# [The data]
"""

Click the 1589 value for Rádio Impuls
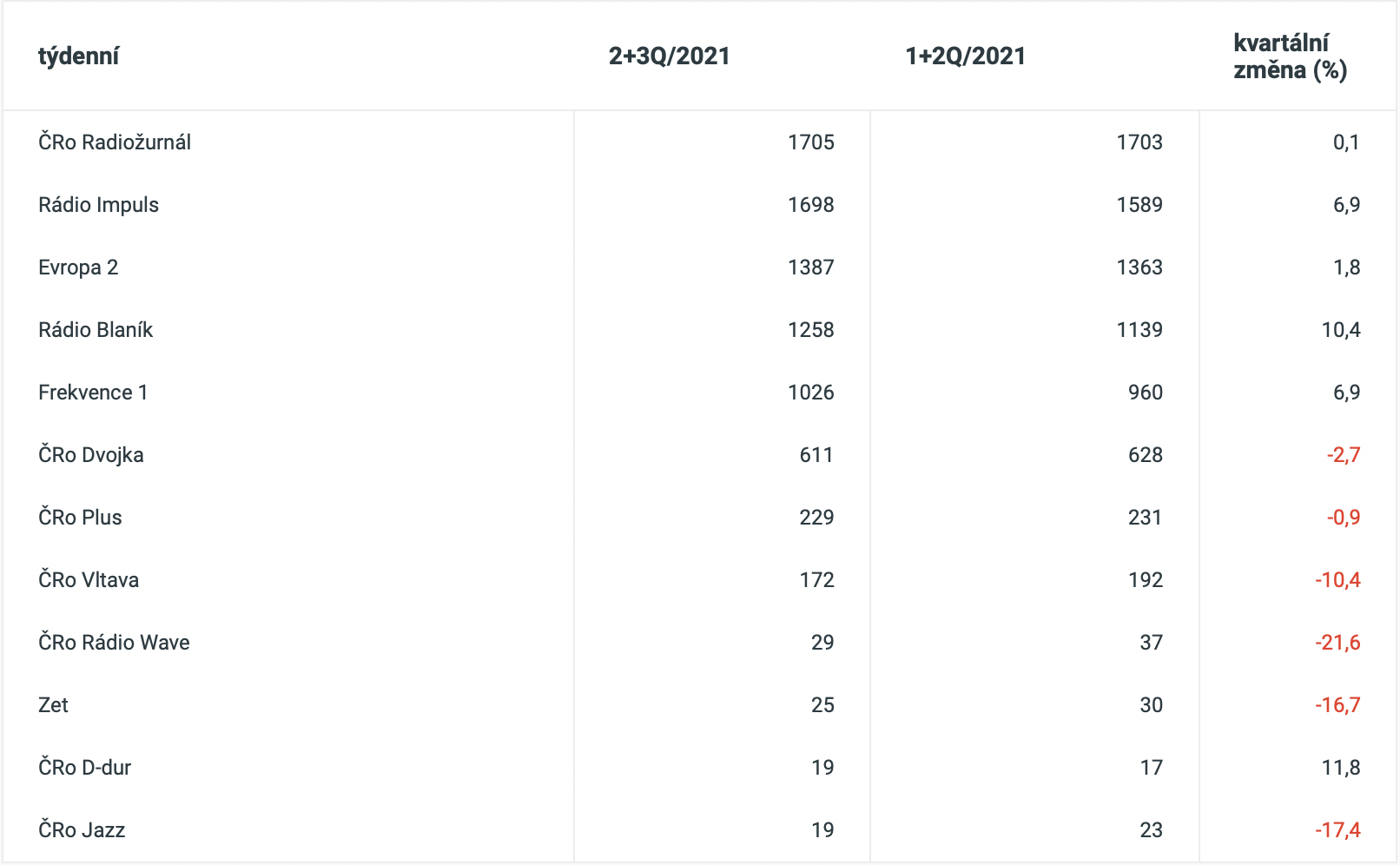Image resolution: width=1400 pixels, height=865 pixels. (x=1139, y=205)
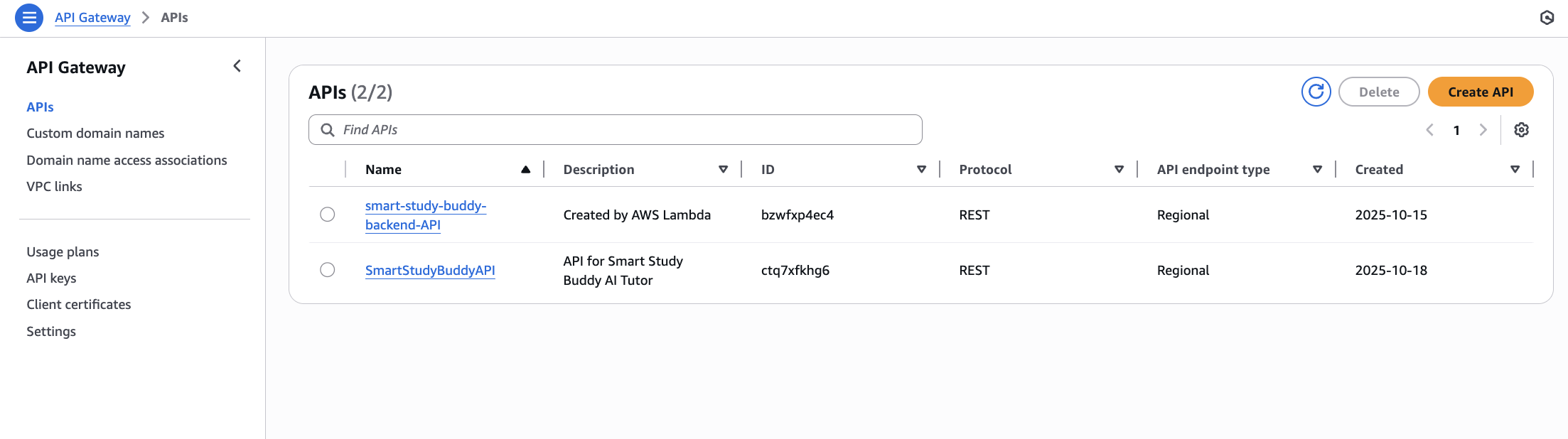Viewport: 1568px width, 439px height.
Task: Open the hamburger navigation menu
Action: (x=29, y=18)
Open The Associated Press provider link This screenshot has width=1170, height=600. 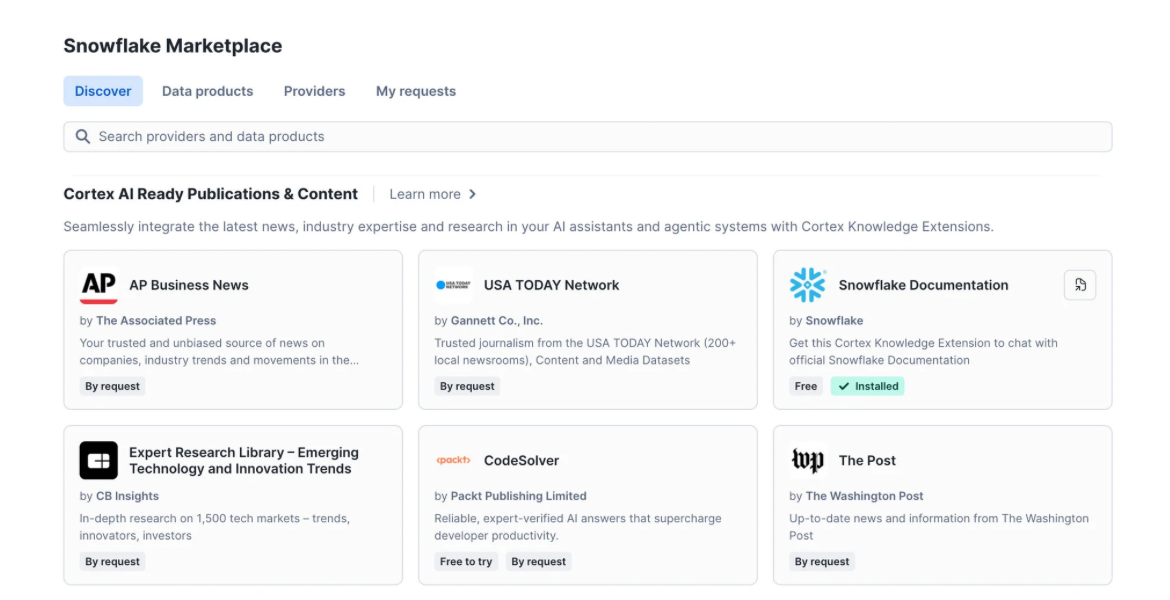point(156,321)
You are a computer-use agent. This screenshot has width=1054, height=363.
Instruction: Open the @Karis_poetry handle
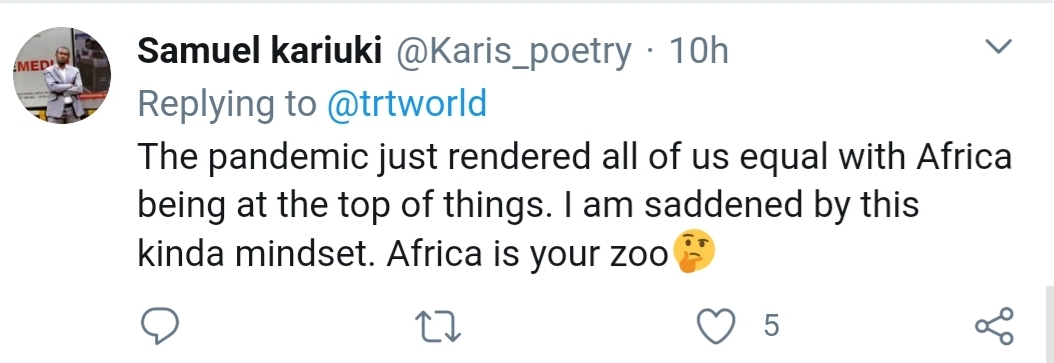[513, 52]
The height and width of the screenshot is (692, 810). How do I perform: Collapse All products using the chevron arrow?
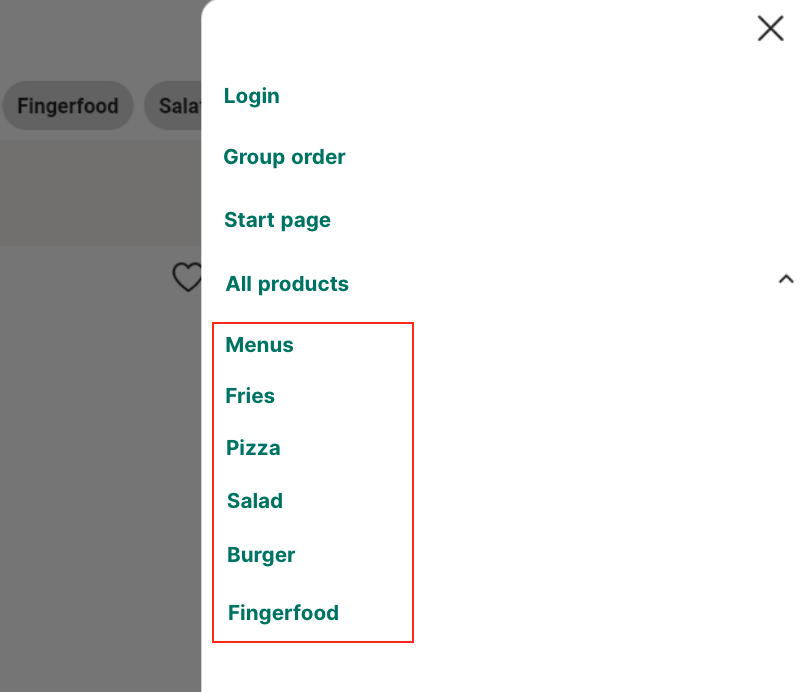[x=785, y=280]
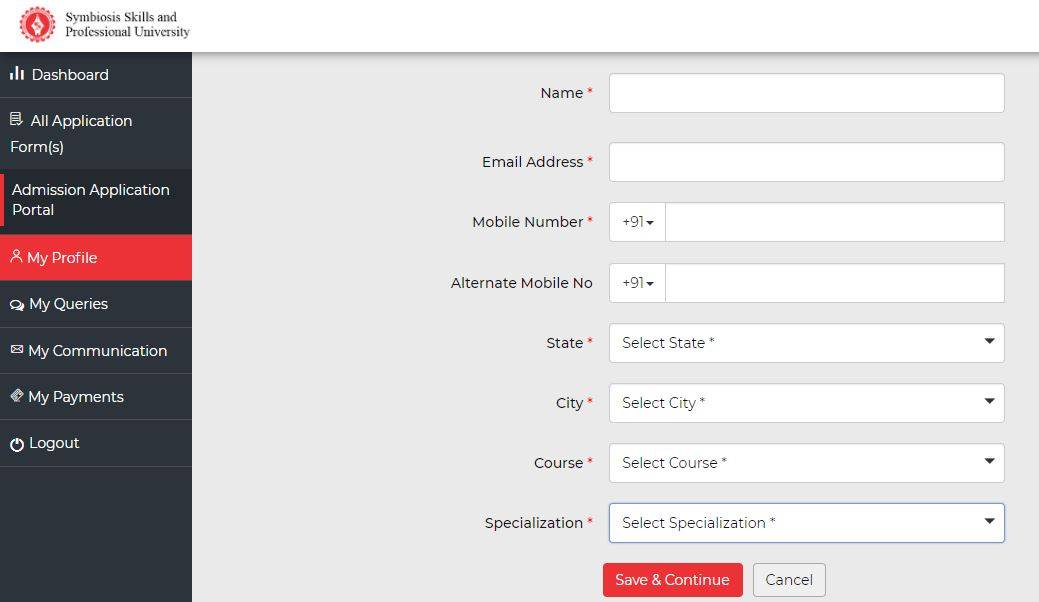Click the All Application Forms document icon

(17, 120)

"""

# [What the exercise asks]
Copy only the lines running from the one that holds "You are a computer-use" through the last line of the data, and include both of those lines. Do not copy any pictures.

# [Answer to this exercise]
You are a computer-use agent. This screenshot has width=1054, height=363.
Instruction: Open the @Karis_poetry handle
[513, 52]
The height and width of the screenshot is (692, 810). How do I perform: Collapse All products using the chevron arrow?
[x=785, y=280]
Click the All Application Forms document icon

(17, 120)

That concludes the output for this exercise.